Kasat Resnarkoba Polres Mojokerto AKP Eriek Triyasworo menuturkan, pihaknya menggerebek rumah LS dan FS pada Jumat (1/5) sekitar pukul 21.00 WIB. Dari penggerebekan ini, polisi menyita barang bukti 7.926 butir pil dobel L.
Barang bukti lainnya berupa 1 tas selempang, 6 isolasi bening, puluhan botol plastik bekas wadah pil koplo, uang Rp 191.000, serta 4 ponsel pintar. Menurut Eriek, saat ini pihaknya memburu pemasok pil dobel L tersebut.
SCROLL TO CONTINUE WITH CONTENT
"Tersangka LS mengaku pil doubel L tersebut didapatkan dari M. Kami kembangkan untuk mengungkap jaringan di atas kakak adik ini," terangnya kepada wartawan, Kamis (7/5/2026).
Akibat perbuatannya, LS dan FS kini ditahan di Rutan Polres Mojokerto. Kakak dan adik ini dijerat dengan Pasal 435 atau Pasal 436 Ayat (2) UU RI Nomor 17 Tahun 2023 tentang Kesehatan.
Sebelum itu, Satresnarkoba Polres Mojokerto juga menggerebek rumah S (37) di Dusun Kandangan, Desa Kuripansari, Pacet, Mojokerto pada Rabu (15/4) sekitar pukul 06.30 WIB.
Dari penggerebekan ini, polisi menyita 4.000 butir pil dobel L. Barang bukti lainnya berupa uang Rp 1.650.000 hasil penjualan pil koplo, 1 ponsel dan 1 sepeda motor Honda Vario, serta sejumlah bungkus pil dobel L.
Kepada polisi, S mengaku mendapatkan pasokan okerbaya itu dari pria inisial G, warga Kecamatan Bangsal, Mojokerto. Menurut Eriek, G sudah masuk dalam daftar pencarian orang (DPO).
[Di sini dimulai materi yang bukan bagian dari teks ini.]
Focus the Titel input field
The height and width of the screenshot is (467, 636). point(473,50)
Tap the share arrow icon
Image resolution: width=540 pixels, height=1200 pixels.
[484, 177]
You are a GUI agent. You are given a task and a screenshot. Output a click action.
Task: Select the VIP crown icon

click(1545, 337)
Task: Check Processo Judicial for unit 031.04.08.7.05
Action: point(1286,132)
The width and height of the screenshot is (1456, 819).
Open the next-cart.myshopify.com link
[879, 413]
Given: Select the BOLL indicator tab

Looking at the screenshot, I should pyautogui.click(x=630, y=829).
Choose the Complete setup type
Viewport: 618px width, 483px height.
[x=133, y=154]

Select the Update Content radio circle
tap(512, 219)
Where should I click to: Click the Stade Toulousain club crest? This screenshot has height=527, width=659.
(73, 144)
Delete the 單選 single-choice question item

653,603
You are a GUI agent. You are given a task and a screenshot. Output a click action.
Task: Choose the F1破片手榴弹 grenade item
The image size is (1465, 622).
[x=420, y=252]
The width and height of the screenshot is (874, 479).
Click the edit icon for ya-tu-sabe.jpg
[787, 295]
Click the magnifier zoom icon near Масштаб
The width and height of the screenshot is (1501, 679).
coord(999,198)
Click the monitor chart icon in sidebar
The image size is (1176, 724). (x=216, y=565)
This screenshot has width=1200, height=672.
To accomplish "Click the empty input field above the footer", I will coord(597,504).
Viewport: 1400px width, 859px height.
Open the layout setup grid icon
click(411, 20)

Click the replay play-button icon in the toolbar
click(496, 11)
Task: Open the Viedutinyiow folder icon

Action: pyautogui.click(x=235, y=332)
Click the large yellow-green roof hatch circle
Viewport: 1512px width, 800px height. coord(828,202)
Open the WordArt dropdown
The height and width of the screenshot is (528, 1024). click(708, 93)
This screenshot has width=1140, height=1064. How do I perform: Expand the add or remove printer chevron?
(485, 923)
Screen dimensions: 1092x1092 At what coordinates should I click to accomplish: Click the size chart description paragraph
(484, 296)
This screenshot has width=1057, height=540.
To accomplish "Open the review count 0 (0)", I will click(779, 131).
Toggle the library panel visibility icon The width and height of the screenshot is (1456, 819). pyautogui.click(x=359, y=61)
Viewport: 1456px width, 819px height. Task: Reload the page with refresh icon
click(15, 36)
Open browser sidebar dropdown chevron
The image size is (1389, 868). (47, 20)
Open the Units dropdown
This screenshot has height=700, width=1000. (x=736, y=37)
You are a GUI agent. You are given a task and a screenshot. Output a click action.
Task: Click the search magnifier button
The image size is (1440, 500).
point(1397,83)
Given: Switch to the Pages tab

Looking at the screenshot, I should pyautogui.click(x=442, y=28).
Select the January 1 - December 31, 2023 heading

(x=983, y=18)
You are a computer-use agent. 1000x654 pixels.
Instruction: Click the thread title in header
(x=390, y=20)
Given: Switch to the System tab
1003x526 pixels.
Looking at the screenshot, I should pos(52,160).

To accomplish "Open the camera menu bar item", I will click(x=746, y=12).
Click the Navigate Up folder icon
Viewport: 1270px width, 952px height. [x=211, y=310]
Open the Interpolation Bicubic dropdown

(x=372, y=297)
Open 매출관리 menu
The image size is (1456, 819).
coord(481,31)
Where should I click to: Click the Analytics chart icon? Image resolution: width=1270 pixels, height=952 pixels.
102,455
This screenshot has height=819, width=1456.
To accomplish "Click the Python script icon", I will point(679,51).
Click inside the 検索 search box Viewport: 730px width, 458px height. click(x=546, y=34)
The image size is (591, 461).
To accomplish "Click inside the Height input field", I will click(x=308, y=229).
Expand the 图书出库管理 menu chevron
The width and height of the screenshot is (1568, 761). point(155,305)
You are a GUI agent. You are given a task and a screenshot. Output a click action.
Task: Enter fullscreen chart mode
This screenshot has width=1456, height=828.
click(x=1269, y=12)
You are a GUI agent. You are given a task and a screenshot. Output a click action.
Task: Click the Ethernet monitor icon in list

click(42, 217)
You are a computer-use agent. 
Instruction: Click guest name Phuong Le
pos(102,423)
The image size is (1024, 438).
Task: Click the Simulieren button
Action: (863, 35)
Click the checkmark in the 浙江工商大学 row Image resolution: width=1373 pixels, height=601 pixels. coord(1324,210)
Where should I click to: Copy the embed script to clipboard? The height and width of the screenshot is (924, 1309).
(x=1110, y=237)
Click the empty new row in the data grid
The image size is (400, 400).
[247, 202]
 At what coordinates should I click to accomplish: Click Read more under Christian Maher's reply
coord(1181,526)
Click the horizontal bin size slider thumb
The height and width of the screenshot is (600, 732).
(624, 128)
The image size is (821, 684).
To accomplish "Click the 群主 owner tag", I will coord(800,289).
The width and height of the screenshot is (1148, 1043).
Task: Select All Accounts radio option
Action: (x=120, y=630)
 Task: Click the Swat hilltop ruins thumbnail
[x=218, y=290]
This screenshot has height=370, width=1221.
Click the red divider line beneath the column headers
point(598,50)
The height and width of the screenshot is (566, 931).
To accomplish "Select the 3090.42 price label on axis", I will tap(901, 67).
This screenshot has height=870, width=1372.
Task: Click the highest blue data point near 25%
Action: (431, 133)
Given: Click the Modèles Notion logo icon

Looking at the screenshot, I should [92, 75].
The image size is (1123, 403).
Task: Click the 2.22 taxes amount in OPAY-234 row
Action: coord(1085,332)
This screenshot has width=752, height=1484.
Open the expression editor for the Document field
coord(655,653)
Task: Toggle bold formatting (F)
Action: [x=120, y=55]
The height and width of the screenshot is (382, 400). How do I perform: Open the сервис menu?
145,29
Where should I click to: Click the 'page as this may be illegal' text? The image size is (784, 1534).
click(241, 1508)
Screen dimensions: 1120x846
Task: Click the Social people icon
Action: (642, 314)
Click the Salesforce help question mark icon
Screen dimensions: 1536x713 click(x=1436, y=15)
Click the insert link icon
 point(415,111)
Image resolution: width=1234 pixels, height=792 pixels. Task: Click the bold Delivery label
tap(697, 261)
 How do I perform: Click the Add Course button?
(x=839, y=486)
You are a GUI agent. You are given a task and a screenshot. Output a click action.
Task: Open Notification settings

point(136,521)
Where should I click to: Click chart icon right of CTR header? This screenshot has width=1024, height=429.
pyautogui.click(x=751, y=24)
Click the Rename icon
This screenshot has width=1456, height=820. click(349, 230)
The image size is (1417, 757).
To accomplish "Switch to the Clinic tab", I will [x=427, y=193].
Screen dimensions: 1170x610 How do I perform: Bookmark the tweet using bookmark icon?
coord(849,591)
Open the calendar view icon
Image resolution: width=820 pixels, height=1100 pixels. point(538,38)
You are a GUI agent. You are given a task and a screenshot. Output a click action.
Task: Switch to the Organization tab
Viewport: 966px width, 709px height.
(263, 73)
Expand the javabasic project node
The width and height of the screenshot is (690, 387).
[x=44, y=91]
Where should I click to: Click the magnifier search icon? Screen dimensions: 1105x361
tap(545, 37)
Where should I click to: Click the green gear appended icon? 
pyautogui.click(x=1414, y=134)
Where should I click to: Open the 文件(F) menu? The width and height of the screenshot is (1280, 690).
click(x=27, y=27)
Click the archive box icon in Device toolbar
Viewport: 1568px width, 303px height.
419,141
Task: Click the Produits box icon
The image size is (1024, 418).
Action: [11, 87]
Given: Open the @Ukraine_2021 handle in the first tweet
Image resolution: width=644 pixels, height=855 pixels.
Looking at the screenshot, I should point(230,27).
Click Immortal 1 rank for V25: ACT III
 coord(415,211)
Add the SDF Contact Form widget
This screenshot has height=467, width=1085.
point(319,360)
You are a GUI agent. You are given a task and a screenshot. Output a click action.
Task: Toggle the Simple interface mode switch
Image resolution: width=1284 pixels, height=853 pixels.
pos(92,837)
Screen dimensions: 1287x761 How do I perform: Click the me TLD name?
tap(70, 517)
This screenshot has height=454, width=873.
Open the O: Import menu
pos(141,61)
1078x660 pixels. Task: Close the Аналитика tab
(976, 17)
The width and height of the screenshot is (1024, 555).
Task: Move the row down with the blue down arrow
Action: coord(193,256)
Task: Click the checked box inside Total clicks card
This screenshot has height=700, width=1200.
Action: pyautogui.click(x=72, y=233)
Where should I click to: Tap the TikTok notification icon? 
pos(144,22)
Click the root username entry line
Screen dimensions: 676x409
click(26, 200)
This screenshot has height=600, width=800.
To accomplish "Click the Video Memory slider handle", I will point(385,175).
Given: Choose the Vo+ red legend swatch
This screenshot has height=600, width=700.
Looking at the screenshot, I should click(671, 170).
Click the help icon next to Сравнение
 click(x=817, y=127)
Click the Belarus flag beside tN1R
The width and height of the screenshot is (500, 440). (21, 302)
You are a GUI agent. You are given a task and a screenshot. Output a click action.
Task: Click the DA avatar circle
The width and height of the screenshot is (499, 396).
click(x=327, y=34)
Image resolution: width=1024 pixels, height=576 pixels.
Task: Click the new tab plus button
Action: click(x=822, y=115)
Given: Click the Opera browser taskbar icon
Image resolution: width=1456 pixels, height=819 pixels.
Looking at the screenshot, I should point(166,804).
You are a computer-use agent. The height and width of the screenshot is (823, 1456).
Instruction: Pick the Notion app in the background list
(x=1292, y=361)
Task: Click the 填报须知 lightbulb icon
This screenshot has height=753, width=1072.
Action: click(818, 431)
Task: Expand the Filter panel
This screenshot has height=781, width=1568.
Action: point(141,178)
"Kasus ini terus kami kembangkan untuk memutus mata rantai peredarannya," jelasnya.
S juga ditahan di Rutan Polres Mojokerto. Tersangka dijerat dengan Pasal 435 juncto Pasal 138 ayat (2) atau Pasal 436 ayat (2) UU RI Nomor 17 Tahun 2023 tentang Kesehatan.
Dengan begitu, total 11.926 butir pil koplo disita polisi dari 3 bandar. Nilai barang bukti narkoba ini sekitar Rp 35 juta karena harga per butirnya Rp 3.000. Polres Mojokerto berkomitmen memberantas peredaran okerbaya ini.
"Karena pil dobel L sangat berbahaya, sering disalahgunakan oleh remaja dan dapat memicu tindak kriminalitas lain," tandasnya.